Stay away is a short drama written performed and filmed by 13 Nepalese women in Kanchanpur Far West Nepal that explores the beliefs and practices that surround menstruation. The women were trained in how to use Go Pros in Jan 2020 and this is one of the films that they have made. Edited by Sara Baumann and supported by Sara Parker and the Dignity Without Danger team this short drama aims to contribute to breaking the silence that surrounds menstrual stigma and taboos in Nepal.


Day 2: 18:00-19:00

“Decolonising the Curatorial Process” (40 mins)

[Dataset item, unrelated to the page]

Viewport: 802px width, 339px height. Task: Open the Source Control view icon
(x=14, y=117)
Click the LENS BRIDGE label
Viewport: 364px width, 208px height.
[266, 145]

Decolonising the Curatorial Process Poster

Orson Nava

Orson Nava’s documentary film “Decolonising the Curatorial Process” features conference footage and recordings of individual interviews with a range of contributors who examine ways that decolonial activists, museologists, political scientists, historians and other scholar-activists from South Africa, Kenya and the UK are working with radical museum curators to challenge Eurocentric approaches to the study of history. These important museum-based consultations, research narratives and conference discussions also foreground the lived experiences (and collective memories) of communities from the global South who have been severely impacted by the racialised violence, cultural conflicts and legacies of the colonial past. Consequently, issues of restitution and legislative activism (involving legal requests for the rightful return – or “repatriation” – of stolen artworks and heritage artefacts back to their countries and communities of origin) are a significant aspect of the decolonial de-accessioning process. Case Studies Two of the key case study institutions featured in the film include: Museum of London in Docklands, West India Quay – where scholars such as Dr Melisa Bennett (Museum of London staff) and Dr Kirsty Warren (University of Leicester, UK) reflect on the recent consultation strategies and knowledge production approaches undertaken in 2018 to revise and update displays about enslavement, resistance and emancipation featured in the “London, Sugar and Slavery” galleries. Pitt Rivers Museum, Oxford – where Maasai scholar-activists and rights campaigners from Kenya – Scholastica Ene Kukutia, Kuweya Timan Mollel, Yannick Ndoinyo, Samuel Nangira and Francis Shomet Ole – worked with curators to reinterpret and revise the catalogue descriptions and display labels for colonially sourced holdings within the Maasai artefact collections. A key aspect of this curatorial co-production of knowledge involved acknowledging the sacred and spiritual contexts to handling cultural objects. When discussing ancestral objects taken from Maasai communities during the colonial era, women’s rights activist Scholastica Ene Kukutia said: “Maasai culture is a living culture. When a person dies, the item is still alive.”


Day 2: 19:00-20:00

“8 days” (37 min 24 sec)

13 female film makers from Western Nepal edited by Sara Baumann and supported by Sara Parker and the DWD team

This collaboratively filmed documentary covers the variety of menstrual beliefs and practices in a village in Western Nepal. Filmed over a 10 month period involving 13 film makers we get an insight into how these beliefs impact on women at the local level. The aim is to generate discussions to help break the silence that surrounds menstruation and enable local people to address any practices which they feel are harmful.